In other words... the prices go up at the drop of a pin. Perhaps the lunar eclipse will send oil prices even higher.
Speculators don’t have other places to go to make money easily. Real estate is in the dumps. The Dow is going nowhere while we get through the recession.
Gold is a bet played by the entire world and there isn’t a bottleneck of supply so it’s harder to manipulate.
So what we have is: oil, wheat, corn and other commodities like platinum which have tighten floats.
Speculators are going long on crude because there are no big players willing to go short and gut the little guys. And, lets be honest, the trading firms love this kind of high volatility and high pricing because it brings in buttloads of new money.
Why Elliot Spitzer could not figure out a way to find a guilt person in the entire commodity trading business while he was in the DA’s office is a wonder to me.

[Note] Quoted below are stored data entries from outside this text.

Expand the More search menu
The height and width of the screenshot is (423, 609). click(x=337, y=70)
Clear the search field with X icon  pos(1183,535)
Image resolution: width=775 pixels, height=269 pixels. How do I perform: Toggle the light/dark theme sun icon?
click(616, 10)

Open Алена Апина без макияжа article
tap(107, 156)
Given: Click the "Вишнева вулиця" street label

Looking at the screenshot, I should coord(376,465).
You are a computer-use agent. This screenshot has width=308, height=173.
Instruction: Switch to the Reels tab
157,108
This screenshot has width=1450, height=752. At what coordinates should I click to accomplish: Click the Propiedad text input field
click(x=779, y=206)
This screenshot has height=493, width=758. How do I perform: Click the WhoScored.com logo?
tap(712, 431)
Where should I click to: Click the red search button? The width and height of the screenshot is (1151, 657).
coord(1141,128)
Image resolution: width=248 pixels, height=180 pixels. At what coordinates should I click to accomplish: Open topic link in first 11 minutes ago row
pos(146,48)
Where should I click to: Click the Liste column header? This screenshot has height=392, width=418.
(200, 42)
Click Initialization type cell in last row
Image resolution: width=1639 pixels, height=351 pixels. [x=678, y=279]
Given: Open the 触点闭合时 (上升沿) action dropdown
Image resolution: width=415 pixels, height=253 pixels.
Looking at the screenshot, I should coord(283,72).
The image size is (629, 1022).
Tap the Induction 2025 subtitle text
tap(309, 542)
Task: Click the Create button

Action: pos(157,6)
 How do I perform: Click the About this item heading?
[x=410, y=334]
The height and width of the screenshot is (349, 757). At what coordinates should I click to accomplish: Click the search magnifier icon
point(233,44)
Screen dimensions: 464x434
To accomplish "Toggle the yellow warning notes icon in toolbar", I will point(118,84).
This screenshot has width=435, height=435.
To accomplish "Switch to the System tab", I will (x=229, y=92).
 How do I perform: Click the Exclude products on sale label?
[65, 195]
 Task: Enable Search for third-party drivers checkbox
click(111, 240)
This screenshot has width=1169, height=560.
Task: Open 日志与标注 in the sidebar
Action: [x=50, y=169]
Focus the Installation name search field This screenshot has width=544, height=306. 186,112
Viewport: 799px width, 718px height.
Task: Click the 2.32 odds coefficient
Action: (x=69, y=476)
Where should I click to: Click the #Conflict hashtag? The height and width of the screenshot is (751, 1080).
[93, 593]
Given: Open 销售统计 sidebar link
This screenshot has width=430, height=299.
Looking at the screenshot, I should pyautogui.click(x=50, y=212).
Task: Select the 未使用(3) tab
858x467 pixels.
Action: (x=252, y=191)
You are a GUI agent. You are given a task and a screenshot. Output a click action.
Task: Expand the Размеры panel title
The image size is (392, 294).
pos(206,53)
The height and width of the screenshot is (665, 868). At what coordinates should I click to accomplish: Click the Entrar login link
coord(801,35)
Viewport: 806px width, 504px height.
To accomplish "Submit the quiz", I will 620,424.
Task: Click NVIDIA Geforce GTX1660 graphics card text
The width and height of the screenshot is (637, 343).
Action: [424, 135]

And the SEC ignores commodity trades unless somebody who got really screwed complains (and they are politically connected).
And Bush has managed not just to completely and totally ignore the crude problem for the last 8 years (which has caused this recession and his incredibly low popularity and negated the tax cuts from 2001-2003) but he foisted this corn ethanol bulls*#t on us which has jacked up the price of corn, milk, eggs, beef, chicken AND unleaded gas (since ethanol requires crude to power the refineries needed to refine the corn). Thanks for increasing the pain, W!
now, now....its very unfreepersish to criticize the price of oil and gas or the big oil conglomerates..
“...And Bush has managed not just to completely and totally ignore the crude problem for the last 8 years (which has caused this recession and his incredibly low popularity and negated the tax cuts from 2001-2003) but he foisted this corn ethanol bulls*#t on us which has jacked up the price of corn, milk, eggs, beef, chicken AND unleaded gas (since ethanol requires crude to power the refineries needed to refine the corn). Thanks for increasing the pain, W!”
That is the best part of your post. I did not think about the adverse effects upon the tax cut... Very good point.
Oh BTW... ethanol is a complete fraud for another reason: low BTU content compared to straight gasoline, even if the octane “rating” is the same. Result: you spend more money AND use more gas to drive the same distance.
I’m not criticizing oil and gas companies. I am criticizing the speculative market that invents reasons to drive up the cost. The “what if” fish in a barrel shoot out run by turkeys.
OPEN ANWR!
QUEUEING THEORY
As demand increases even small events have a large impact.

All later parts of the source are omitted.